SUPPLIED PASSAGE:

+--

If one thread repeatedly calls SetValue and another thread calls GetValue, the getter thread might observe a value that was never written by the setter thread. For example, if the setter thread alternately calls SetValue with Guid values (0,0,0,0) and (5,5,5,5), GetValue could observe (0,0,0,5) or (0,0,5,5) or (5,5,0,0), even though none of those values was ever assigned using SetValue.

The reason behind the “tearing” is that the assignment “_value = value” doesn’t execute atomically at the hardware level. Similarly, the read of _value also doesn’t execute atomically.

The C# ECMA specification guarantees that the following types will be written atomically: reference types, bool, char, byte, sbyte, short, ushort, uint, int and float. Values of other types—including user-defined value types—could be written into memory in multiple atomic writes. As a result, a reading thread could observe a torn value consisting of pieces of different values.

One caveat is that even the types that are normally read and written atomically (such as int) could be read or written non-atomically if the value is not correctly aligned in memory. Normally, C# will ensure that values are correctly aligned, but the user is able to override the alignment using the StructLayoutAttribute class (bit.ly/Tqa0MZ).

Non-Reordering Optimizations Some compiler optimizations may introduce or eliminate certain memory operations. For example, the compiler might replace repeated reads of a field with a single read. Similarly, if code reads a field and stores the value in a local variable and then repeatedly reads the variable, the compiler could choose to repeatedly read the field instead.

+--

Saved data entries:

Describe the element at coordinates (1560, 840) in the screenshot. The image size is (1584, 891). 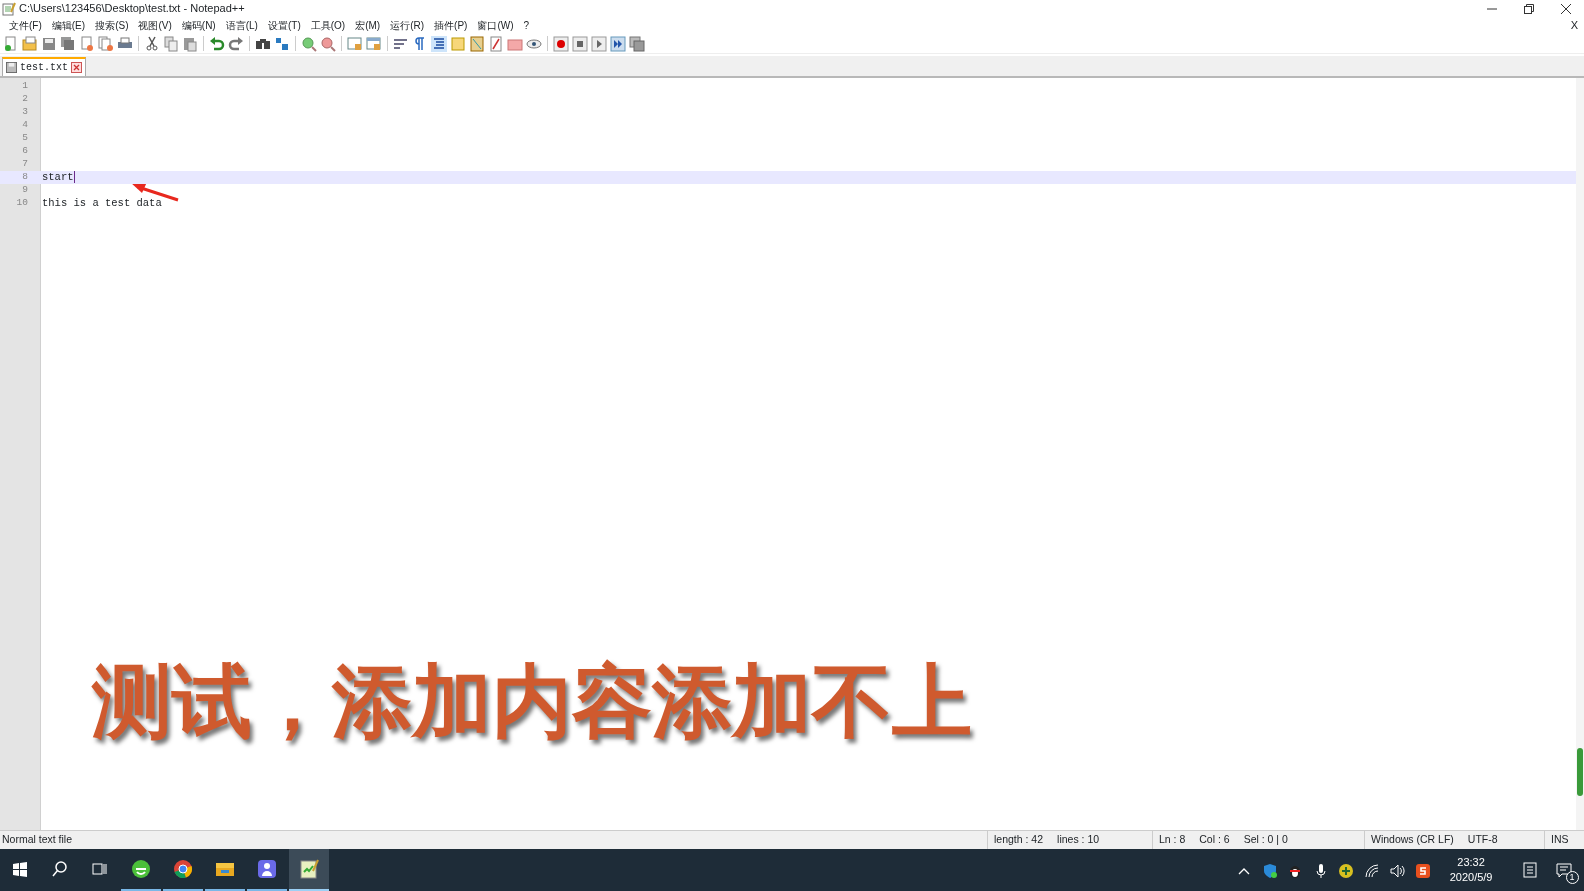
I see `status-text: INS` at that location.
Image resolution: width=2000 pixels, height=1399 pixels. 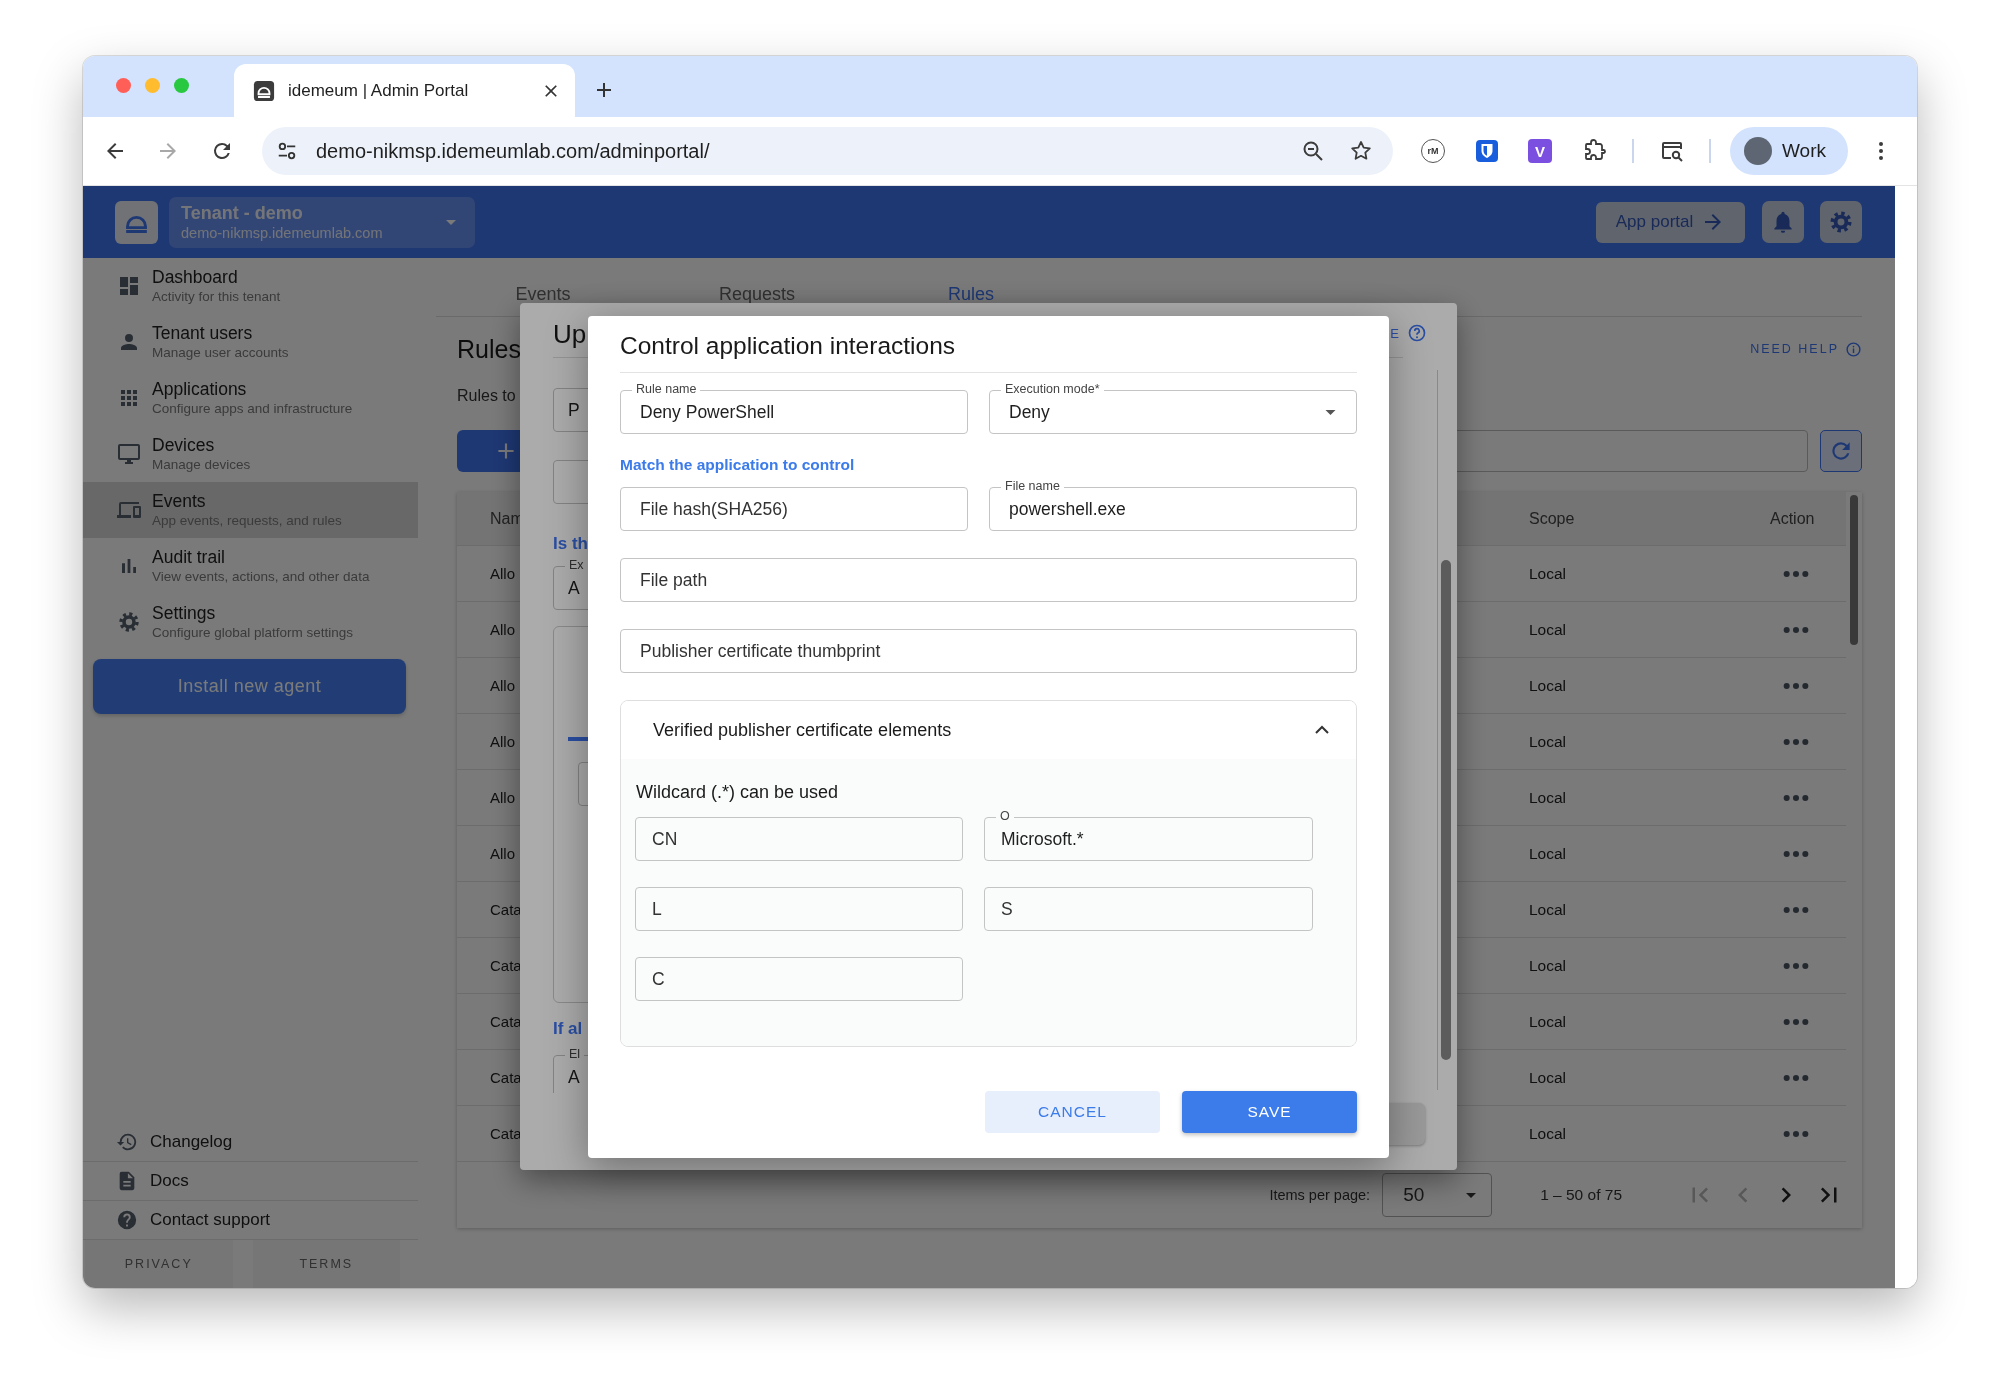 What do you see at coordinates (1758, 151) in the screenshot?
I see `avatar-icon` at bounding box center [1758, 151].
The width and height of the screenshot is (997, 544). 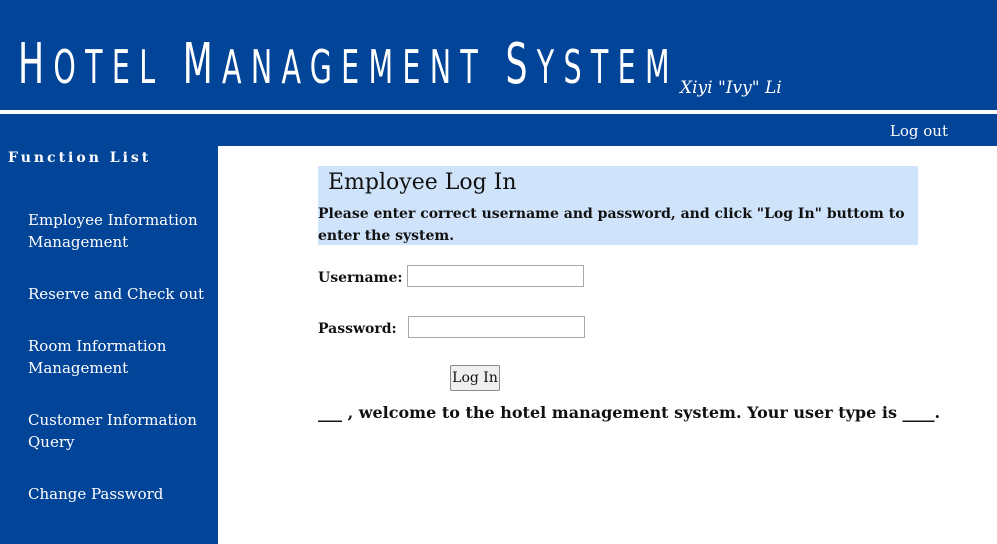 What do you see at coordinates (118, 294) in the screenshot?
I see `sidebar-item-reserve-and-check-out: Reserve and Check out` at bounding box center [118, 294].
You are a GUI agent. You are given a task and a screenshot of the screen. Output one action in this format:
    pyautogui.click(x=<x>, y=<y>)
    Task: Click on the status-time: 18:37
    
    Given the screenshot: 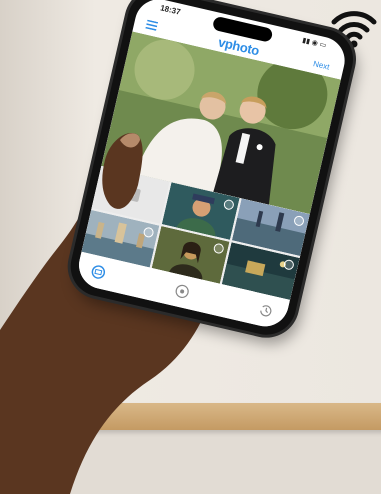 What is the action you would take?
    pyautogui.click(x=170, y=10)
    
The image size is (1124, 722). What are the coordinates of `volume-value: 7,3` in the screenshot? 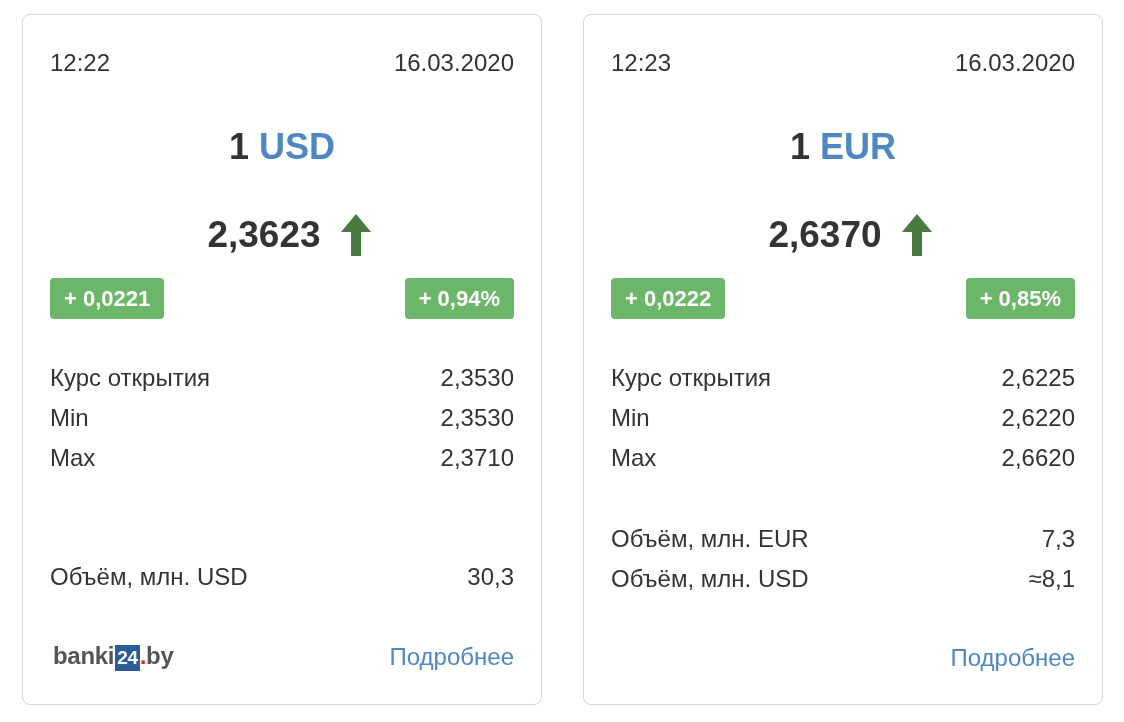 It's located at (1058, 539).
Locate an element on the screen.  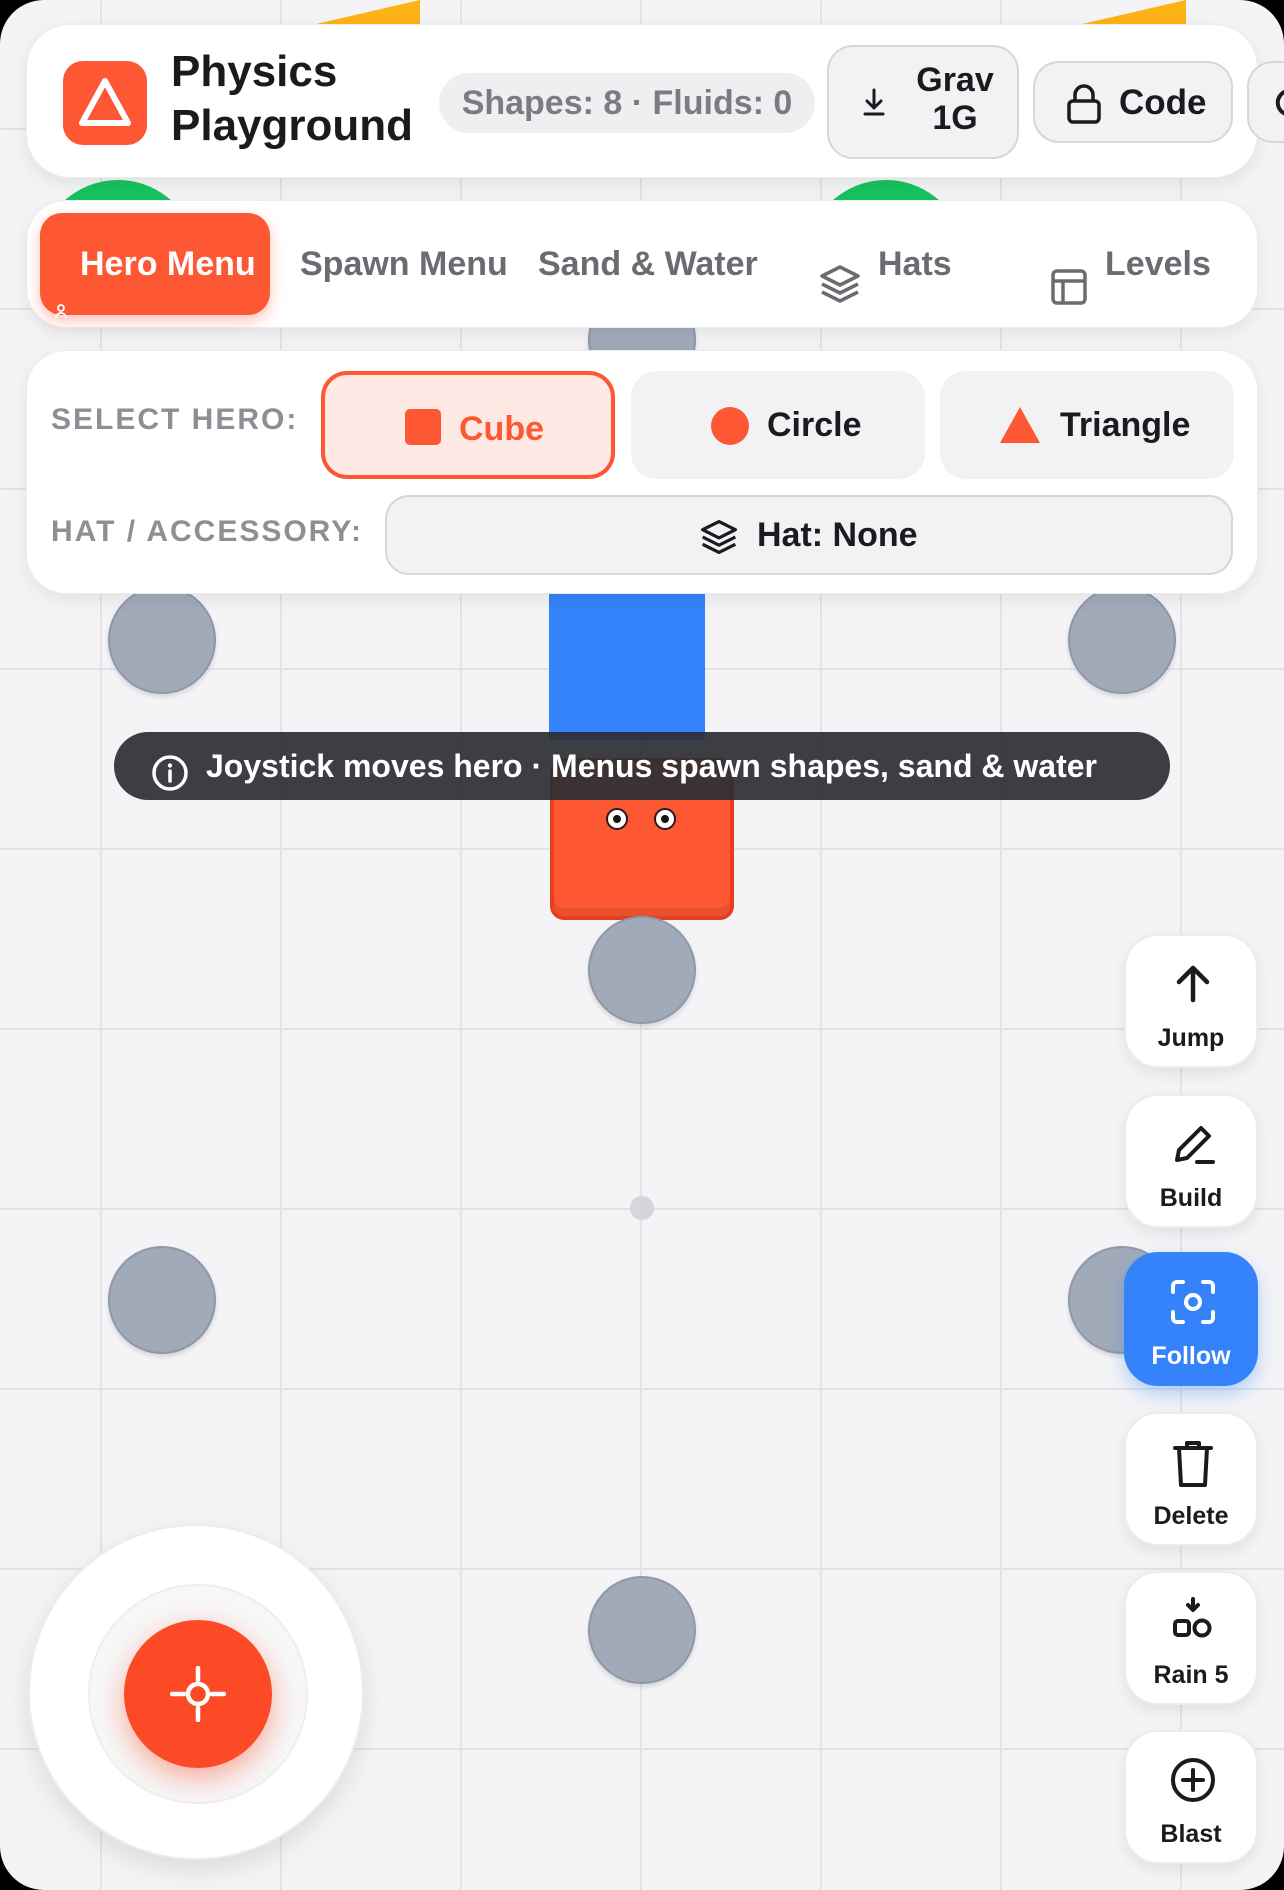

+--

EXERCISE INSTRUCTIONS:
Reproduce word for word everything in the passage on torn values in C# from "If one thread" down to "assigned using SetValue.".

REPLY TO THE EXERCISE:
If one thread repeatedly calls SetValue and another thread calls GetValue, the getter thread might observe a value that was never written by the setter thread. For example, if the setter thread alternately calls SetValue with Guid values (0,0,0,0) and (5,5,5,5), GetValue could observe (0,0,0,5) or (0,0,5,5) or (5,5,0,0), even though none of those values was ever assigned using SetValue.